Primal Scene (Urszene)

 

Scene of sexual intercourse between the parents which the child observes, or infers on the basis of certain indications, and phantasises. It is generally interpreted by the child as an act of violence on the part of the father.

 

 

   The term 'Urszenen' makes its first appearance in a manuscript of Freud's dating from 1897 (1), where it is used to connote certain traumatic infantile experiences which are organised into scenarios or scenes (see 'Phantasy'); at this point Freud  gives no special consideration to the type of scene involving parental intercourse. In The Interpretation of Dreams (1900a), there is no mention of primal scenes as such, but Freud does underline the importance of the observation of coitus between the parents in so far as it generates anxiety: 'I have explained this anxiety by arguing that what we are dealing with is a sexual excitation with which their [children's] understanding is unable to cope and which they also, no doubt, repudiate because their parents are involved in it' (2).

  Analytic experience was to cause Freud to attribute an increasing importance to the scene where the child happens to witness sexual relations between its parents: 'Among the store of phantasies of all neurotics, and probably of all human beings, this scene is seldom absent' (3).

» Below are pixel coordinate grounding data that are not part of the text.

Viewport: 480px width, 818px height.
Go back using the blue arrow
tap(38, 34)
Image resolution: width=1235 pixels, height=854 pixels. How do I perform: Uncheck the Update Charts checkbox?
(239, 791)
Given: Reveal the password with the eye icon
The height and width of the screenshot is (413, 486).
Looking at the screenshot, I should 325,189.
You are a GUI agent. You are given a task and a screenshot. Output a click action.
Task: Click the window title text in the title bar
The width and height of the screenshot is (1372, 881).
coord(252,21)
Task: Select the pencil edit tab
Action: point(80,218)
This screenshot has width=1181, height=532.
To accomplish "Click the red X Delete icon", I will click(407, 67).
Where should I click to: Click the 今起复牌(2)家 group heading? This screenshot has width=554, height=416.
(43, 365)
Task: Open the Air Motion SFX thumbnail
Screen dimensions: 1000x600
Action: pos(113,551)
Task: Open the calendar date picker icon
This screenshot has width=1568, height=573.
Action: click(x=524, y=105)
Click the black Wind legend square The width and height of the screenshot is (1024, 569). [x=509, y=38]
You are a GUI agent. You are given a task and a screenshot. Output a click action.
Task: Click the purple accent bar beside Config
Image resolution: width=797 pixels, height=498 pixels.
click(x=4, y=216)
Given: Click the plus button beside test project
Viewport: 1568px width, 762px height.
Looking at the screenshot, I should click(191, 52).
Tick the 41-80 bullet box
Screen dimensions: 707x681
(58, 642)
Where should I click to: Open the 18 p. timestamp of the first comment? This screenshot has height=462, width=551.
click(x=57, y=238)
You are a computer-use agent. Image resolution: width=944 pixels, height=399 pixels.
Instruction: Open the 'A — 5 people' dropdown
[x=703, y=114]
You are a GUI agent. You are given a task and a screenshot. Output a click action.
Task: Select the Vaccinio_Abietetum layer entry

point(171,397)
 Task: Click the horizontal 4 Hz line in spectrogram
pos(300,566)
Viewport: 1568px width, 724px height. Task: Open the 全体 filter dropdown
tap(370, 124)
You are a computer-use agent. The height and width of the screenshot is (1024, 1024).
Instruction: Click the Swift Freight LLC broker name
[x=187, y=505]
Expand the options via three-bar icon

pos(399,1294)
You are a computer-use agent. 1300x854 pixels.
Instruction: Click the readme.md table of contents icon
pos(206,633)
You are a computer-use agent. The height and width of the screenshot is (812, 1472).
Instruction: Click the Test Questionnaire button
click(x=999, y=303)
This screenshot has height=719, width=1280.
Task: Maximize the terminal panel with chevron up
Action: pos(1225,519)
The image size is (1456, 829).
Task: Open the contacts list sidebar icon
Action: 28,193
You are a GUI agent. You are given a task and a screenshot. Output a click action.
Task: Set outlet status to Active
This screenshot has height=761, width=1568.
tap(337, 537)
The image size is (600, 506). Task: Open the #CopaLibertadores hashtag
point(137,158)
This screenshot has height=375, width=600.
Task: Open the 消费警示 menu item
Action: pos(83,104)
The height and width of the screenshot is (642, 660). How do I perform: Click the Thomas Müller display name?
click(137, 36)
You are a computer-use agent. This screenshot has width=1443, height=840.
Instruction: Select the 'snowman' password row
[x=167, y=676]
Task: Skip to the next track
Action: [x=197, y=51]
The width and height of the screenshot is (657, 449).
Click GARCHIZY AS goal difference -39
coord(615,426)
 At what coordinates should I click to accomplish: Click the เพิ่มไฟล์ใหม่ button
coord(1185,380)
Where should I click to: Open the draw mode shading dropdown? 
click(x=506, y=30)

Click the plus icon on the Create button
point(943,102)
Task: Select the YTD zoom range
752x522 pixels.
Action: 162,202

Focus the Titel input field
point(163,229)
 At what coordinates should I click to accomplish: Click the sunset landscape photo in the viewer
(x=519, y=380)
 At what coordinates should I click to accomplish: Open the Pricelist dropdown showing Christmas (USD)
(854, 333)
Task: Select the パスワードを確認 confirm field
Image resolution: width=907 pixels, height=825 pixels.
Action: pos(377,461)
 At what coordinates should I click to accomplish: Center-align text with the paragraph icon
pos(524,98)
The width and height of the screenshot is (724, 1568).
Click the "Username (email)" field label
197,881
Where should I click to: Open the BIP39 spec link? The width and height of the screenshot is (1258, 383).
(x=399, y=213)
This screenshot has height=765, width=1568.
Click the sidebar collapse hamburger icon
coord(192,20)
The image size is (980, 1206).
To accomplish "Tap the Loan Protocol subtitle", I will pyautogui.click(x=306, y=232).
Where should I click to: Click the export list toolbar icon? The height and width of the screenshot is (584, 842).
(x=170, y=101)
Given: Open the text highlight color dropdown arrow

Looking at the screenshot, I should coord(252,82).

It falls into the category of what Freud calls the primal phantasies* (Urphantasien). It is in his account of the case of the 'Wolf Man'-- 'From the History of an Infantile Neurosis' (1918b [1914]-that the observation of parental intercourse is called 'the primal scene'. Basing himself upon this case, Freud brings out different aspects: first, the act of coitus is understood by the child as an aggression by the father in a sado-masochistic relationship; secondly, the scene gives rise to sexual excitation in the child while at the same time providing a basis for castration anxiety; thirdly, the child interprets what is going on, within the framework of an infantile sexual theory, as anal coitus.

  In  addition,  according  to  Ruth  Mack  Brunswick, 'the  understanding  and interest which the child brings to the parental coitus are based on the child's own preoedipal physical experiences with  the mother  and  its resultant  desires' (4). Should we look upon the primal scene as the memory of an actually experienced event or as a pure phantasy? Freud debated this problem with Jung, he debated it in his own mind, and it is raised at several points in the case-history of the Wolf Man. However varied Freud's proposed solutions  may  seem,  they invariably  fall  within  certain  bounds . In  the  first  version  of  The  Wolf Man, where he is concerned to establish the reality of the primal scene, he is already laying stress on the fact that it is only through a deferred action* (nachtriiglich) that it is grasped  and interpreted  by the child. At the other end  of the scale, when  he  comes  to emphasise  the  role  of  retrospective  phantasies  (Zurilck­phantasien),  he  still maintains  that  reality  has  at least  provided  certain  clues (noises, animal coitus, etc.) (5).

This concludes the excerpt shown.